▶ Problem: Please take the records that follow and repeat exactly the lines starting with the line with "Android 12 (585, 2404)" and going on through the line with "Büyük ekranlar (466, 2302)".

▶ Dataset records:

◇ ◇ ◇ ◇ ◇

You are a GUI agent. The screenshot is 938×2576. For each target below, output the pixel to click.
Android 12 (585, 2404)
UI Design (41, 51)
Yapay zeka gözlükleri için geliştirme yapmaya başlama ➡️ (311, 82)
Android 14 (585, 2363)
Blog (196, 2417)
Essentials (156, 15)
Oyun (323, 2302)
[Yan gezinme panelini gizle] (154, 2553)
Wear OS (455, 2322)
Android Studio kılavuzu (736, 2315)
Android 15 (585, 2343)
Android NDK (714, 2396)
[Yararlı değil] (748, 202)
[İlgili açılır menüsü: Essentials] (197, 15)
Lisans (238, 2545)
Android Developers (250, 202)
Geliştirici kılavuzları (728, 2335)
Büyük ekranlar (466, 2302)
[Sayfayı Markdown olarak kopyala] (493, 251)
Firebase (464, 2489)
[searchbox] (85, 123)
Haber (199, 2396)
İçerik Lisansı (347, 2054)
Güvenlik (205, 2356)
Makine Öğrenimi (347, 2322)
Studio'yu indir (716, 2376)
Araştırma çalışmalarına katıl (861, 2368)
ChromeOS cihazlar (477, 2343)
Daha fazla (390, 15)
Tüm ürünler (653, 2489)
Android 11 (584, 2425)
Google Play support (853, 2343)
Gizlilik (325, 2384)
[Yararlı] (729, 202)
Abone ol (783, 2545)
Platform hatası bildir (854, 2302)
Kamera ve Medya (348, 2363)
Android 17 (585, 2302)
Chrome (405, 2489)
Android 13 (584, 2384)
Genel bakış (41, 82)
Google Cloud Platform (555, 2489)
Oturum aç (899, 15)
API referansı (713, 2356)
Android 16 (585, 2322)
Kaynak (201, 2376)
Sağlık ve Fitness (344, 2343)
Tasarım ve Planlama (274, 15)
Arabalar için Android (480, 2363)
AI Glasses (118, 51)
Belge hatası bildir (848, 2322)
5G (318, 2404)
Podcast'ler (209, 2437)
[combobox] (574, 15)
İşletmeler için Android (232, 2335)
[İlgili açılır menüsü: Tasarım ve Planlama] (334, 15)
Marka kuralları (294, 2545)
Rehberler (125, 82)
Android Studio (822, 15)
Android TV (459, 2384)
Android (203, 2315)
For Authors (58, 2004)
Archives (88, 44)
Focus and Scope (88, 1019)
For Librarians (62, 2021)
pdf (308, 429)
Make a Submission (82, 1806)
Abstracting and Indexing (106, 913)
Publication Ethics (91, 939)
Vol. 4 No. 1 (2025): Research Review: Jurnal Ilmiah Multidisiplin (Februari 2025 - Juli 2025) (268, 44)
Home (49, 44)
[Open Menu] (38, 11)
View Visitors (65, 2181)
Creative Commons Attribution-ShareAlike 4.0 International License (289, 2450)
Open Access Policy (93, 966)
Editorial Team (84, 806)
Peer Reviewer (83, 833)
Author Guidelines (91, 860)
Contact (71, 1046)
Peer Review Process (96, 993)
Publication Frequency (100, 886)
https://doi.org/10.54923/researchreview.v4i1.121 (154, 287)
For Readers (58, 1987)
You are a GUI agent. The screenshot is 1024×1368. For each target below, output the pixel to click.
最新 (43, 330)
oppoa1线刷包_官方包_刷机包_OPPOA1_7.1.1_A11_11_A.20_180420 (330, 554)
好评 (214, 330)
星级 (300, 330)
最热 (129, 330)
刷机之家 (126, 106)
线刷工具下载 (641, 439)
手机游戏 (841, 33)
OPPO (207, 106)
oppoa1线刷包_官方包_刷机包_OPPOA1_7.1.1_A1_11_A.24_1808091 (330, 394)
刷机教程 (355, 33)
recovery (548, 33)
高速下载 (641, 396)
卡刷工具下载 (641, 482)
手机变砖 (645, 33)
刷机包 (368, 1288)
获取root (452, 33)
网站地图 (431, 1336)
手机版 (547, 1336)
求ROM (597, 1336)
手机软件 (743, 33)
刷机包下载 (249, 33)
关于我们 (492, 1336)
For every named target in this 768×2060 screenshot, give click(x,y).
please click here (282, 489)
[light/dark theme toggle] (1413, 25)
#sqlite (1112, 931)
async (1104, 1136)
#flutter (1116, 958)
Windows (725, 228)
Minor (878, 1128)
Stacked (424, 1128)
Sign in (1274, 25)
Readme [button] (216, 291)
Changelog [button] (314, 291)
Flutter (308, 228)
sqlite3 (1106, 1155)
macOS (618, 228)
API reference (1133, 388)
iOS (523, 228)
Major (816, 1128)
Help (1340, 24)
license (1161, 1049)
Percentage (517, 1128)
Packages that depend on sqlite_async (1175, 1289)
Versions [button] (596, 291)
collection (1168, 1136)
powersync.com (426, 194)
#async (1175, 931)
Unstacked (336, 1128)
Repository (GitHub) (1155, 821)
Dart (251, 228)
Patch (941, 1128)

◇ ◇ ◇ ◇ ◇

▶ Expected answer:
Android 12 (585, 2404)
UI Design (41, 51)
Yapay zeka gözlükleri için geliştirme yapmaya başlama ➡️ (311, 82)
Android 14 (585, 2363)
Blog (196, 2417)
Essentials (156, 15)
Oyun (323, 2302)
[Yan gezinme panelini gizle] (154, 2553)
Wear OS (455, 2322)
Android Studio kılavuzu (736, 2315)
Android 15 (585, 2343)
Android NDK (714, 2396)
[Yararlı değil] (748, 202)
[İlgili açılır menüsü: Essentials] (197, 15)
Lisans (238, 2545)
Android Developers (250, 202)
Geliştirici kılavuzları (728, 2335)
Büyük ekranlar (466, 2302)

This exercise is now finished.